Project RAD

(It seems hackaday.io ate all of my images... oh well)

RAD uses a tile-based rendering system. Everything on screen is either a background tile or a sprite tile. Each tile has attributes, one of which is a palette ID pointing to one of 4 palettes of 16 colors each.

Palette entries are 8 bit, using the RRGGGBBS encoding. 

This encoding gives us a 256 color subset of the 512 color RGB333 color space where red and blue share the lowest weighted bit. It requires a 9 bit DAC and 9 output pins from the FPGA.

We considered other encoding schemes like RRGGBBSS and RRRGGGBB, but we settled on this one because it gave us real neutral grays and a good assortment of hues.

This is the main RRGGGBBS palette and it's associated color spectrum :

For comparison, here is the Sega master system RGB222 palette sorted by hue with associated spectrum :

I don't have a spectrum for it, but here is the gamma correct NES palette for reference :

Our rejected alternatives :

RRGGBBSS, a 256 color subset of the 4096 color RGB444 space. Lots of shades but many missing hues. Very crunched reds. Requires a 12 bit DAC (3 more resistors not a big issue. 3 more output pins from the FPGA... more problematic).

RRRGGGBB, terrible grays. Otherwise a pretty good assortment.

Performed some measurements with the logic analyzer to see how close we were regarding rendering time.

Game resolution on RAD is 256x240. Since composite monitors are getting less and less common, we upscale to 512x480 and add black bars on the sides to display on a VGA monitor.

Render, upscale, display

Our upscaling method is very simple. RAD has no framebuffer, rendering is done line by line to a pair of 256 bytes line buffers. One buffer is displayed while the other one is rendered to and we swap every second display line (every game line). We also display each horizontal pixel twice so each chunky game pixel corresponds to 4 small VGA pixels.

First we render all background tiles to the line in order and then we check the sprite attributes and render those that are visible on the current line, up to our maximum of 16 sprites on a single line.

Each line is displayed twice on the VGA port so we have a total of 63 microseconds to prepare the next game line.

Timing analysis

M1 marker indicates the end of background tile rendering which started on the first new_line pulse (M4 marker). Elapsed time for rendering the background tiles is 23 microseconds.

M2 marker indicates the end of sprite rendering. In this test, there are 16 sprites visible on the line, which is our worst case scenario. Elapsed time for sprite rendering is 17 microseconds.

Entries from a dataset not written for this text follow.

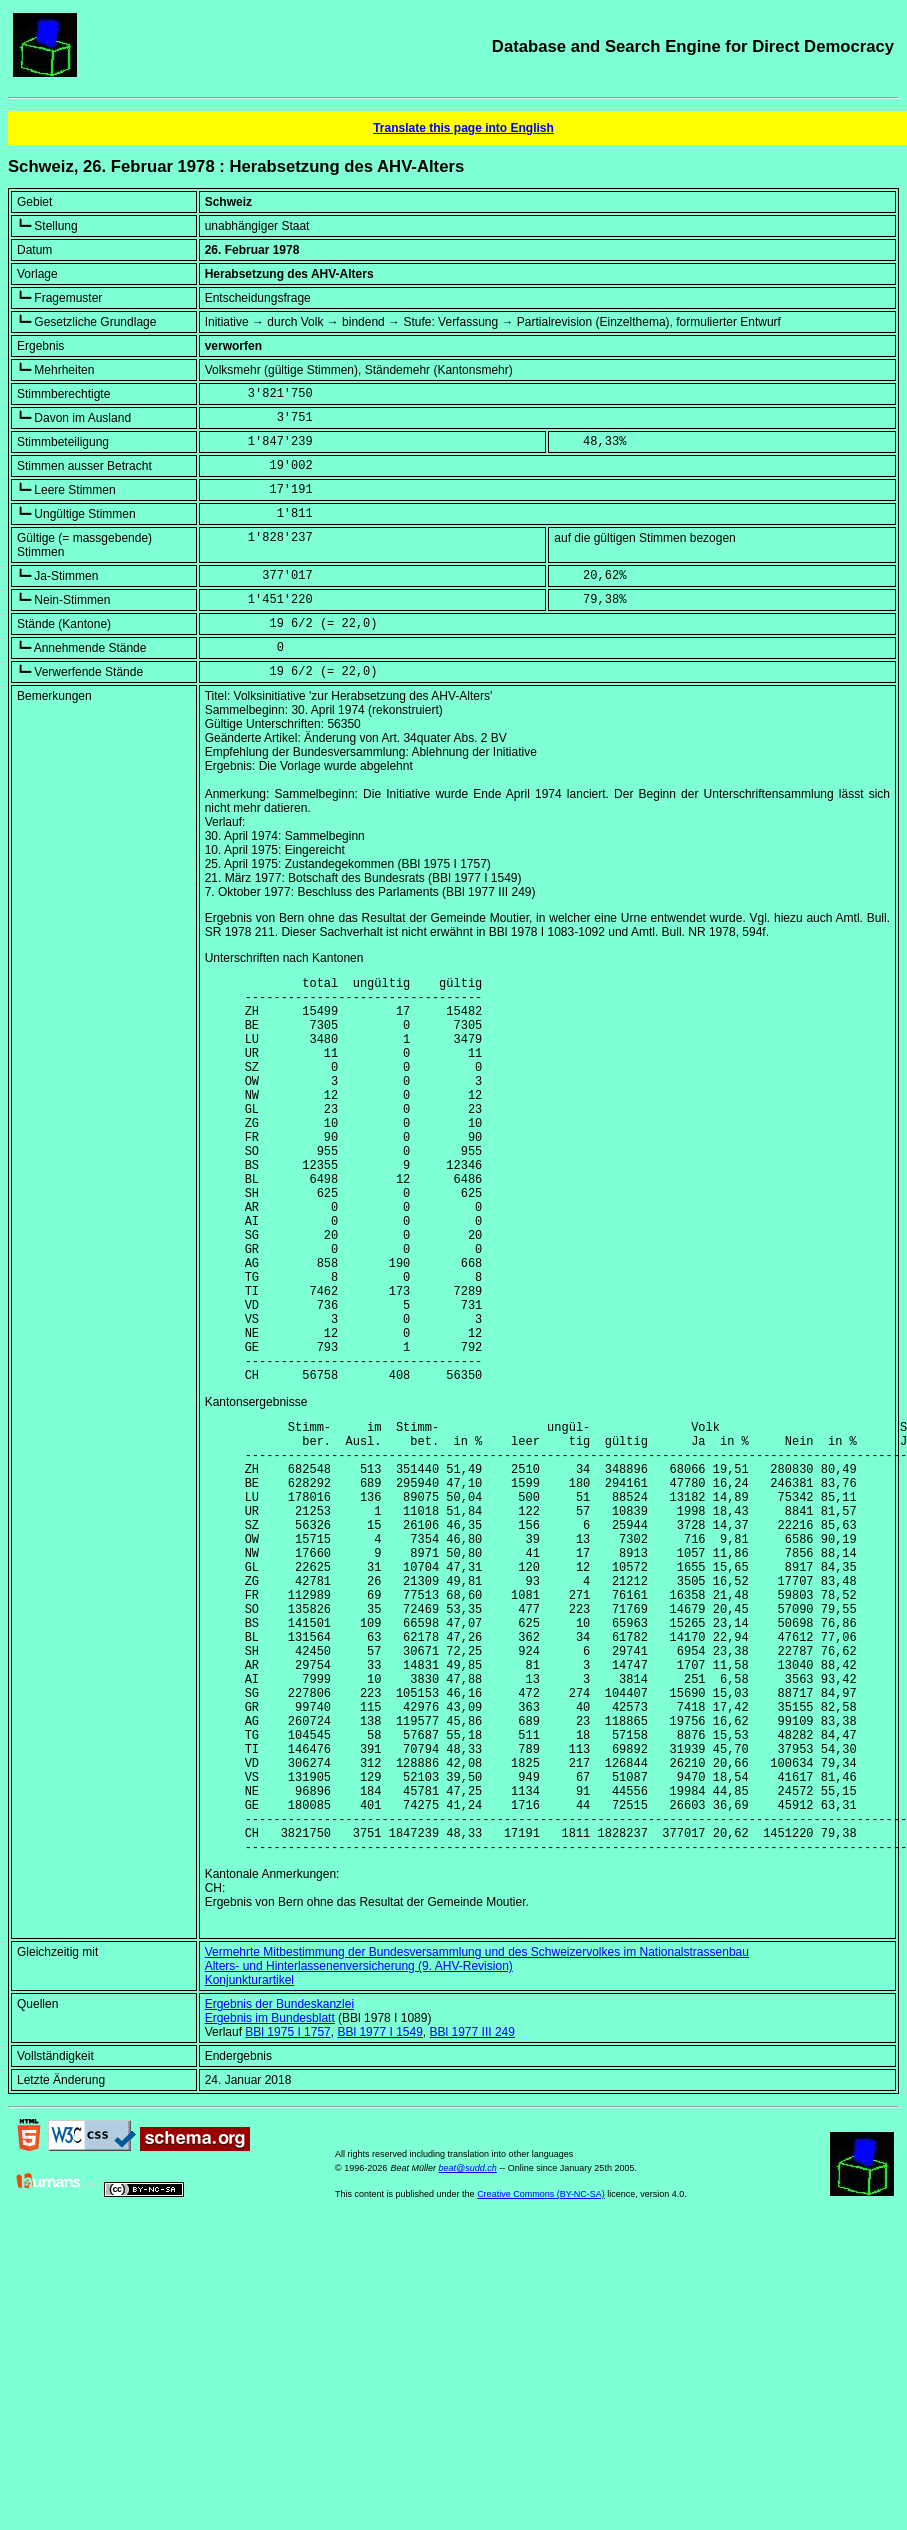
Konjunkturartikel (249, 2160)
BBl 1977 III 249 (472, 2212)
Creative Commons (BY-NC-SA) (541, 2374)
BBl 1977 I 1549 (379, 2212)
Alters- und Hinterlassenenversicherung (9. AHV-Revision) (359, 2146)
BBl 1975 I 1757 (287, 2212)
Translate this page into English (463, 128)
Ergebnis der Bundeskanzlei (279, 2184)
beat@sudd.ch (468, 2348)
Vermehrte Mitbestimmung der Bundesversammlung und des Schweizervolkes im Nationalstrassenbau (477, 2132)
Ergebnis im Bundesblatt (270, 2198)
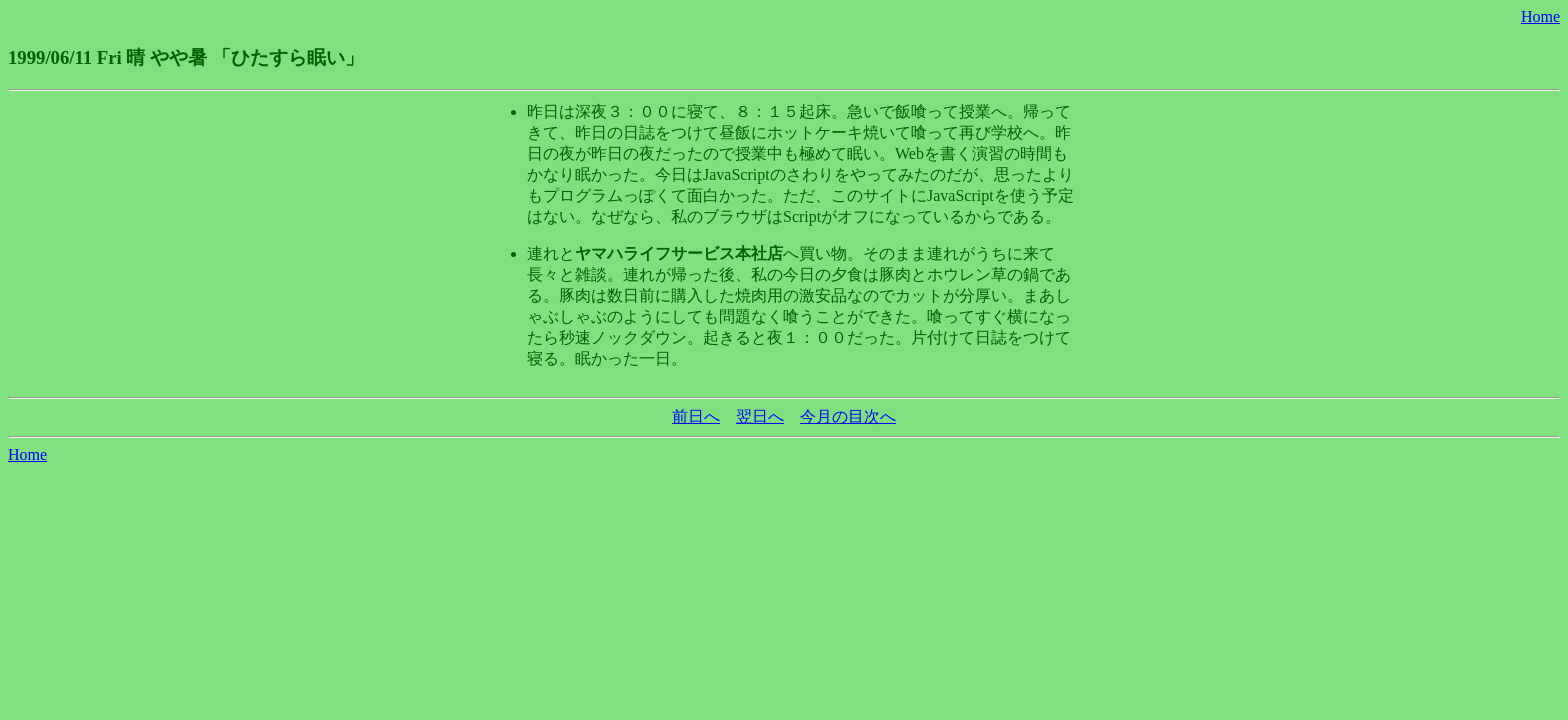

At this point, render_state goes to WAIT for 23 more microseconds while we are displaying, but not rendering.

Opportunities

I am tempted to signal the end of line processing using the FIRQ line to the CPU.  At 3.6864MHz, 23 us translate to only 84 cpu cycles. It might just be enough to send a couple palette entries and allow for cool palette tricks.

It's worth a try if I can find a tiny bit of space in the FPGA (currently using 576/576 LUTs).

As a test of the sound system here is a recording of the Space Harrier main theme, as arranged for the PC88.

Straight from the console RCA output to the Scarlett soundcard.

https://soundcloud.com/user-28436304/spaceharrier-ym2203-rad86

I added the schematic for the current board revision.

So far I know of 2 problems in this revision :

1. I used the wrong footprint for my pcb-mounted buttons at the front and therefore I cannot mount them.

2. My soft power-ON/OFF scheme only works when it is the only part of the board that is assembled. When everything else is mounted, power state just follows the state of the button. I make do with a jumper on the PW SW pins for now.

I had made a cute little simulation of the circuit, but it did not survive contact with reality. I blame my very limited analog design skills.

Controllers 1 and 2, connected to VIA1 are now fully operational.

I bought a few of these inexpensive Hyperkin GN6 controllers and so far I like them very much for the price.

Got the VDP working with hardware scrolling in both directions.

It's a tight fit but I am very happy!